The authors develop a novel construction of Spin(7) manifolds from T^2-bundles over AC Calabi-Yau spaces, including the first examples of complete toric Spin(7) manifolds.

Findings

Constructed infinitely many diffeomorphism types of AT^2C Spin(7)-manifolds.

Produced the first known complete toric Spin(7)-manifolds.

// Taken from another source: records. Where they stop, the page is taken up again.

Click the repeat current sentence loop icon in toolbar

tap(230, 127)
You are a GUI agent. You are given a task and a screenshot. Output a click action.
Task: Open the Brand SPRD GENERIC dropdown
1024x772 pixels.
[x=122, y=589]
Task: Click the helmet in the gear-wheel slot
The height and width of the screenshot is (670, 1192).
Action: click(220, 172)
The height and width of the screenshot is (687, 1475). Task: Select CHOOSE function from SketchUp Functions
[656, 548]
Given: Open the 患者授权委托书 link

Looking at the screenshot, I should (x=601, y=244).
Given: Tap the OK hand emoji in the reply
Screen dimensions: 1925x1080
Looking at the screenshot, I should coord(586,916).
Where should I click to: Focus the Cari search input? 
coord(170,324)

Introduced the asymptotically T^2-fibred conical (AT^2C) geometry.

Abstract

We develop a new construction of complete non-compact 8-manifolds with Riemannian holonomy equal to $\operatorname{Spin}(7)$. As a consequence of the holonomy reduction, these manifolds are Ricci-flat. These metrics are built on the total spaces of principal $T^2$-bundles over asymptotically conical Calabi Yau manifolds, and the result is generalized to orbifolds. The resulting metrics have a new geometry at infinity that we call asymptotically $T^2$-fibred conical ($AT^2C$) and which generalizes to higher dimensions the ALG metrics of 4-dimensional hyperk\"ahler geometry, analogously to how ALC metrics generalize ALF metrics. As an application of this construction, we produce infinitely many diffeomorphism types of $AT^2C$ $\operatorname{Spin}(7)$-manifolds and the first known examples of complete toric $\operatorname{Spin}(7)$-manifold.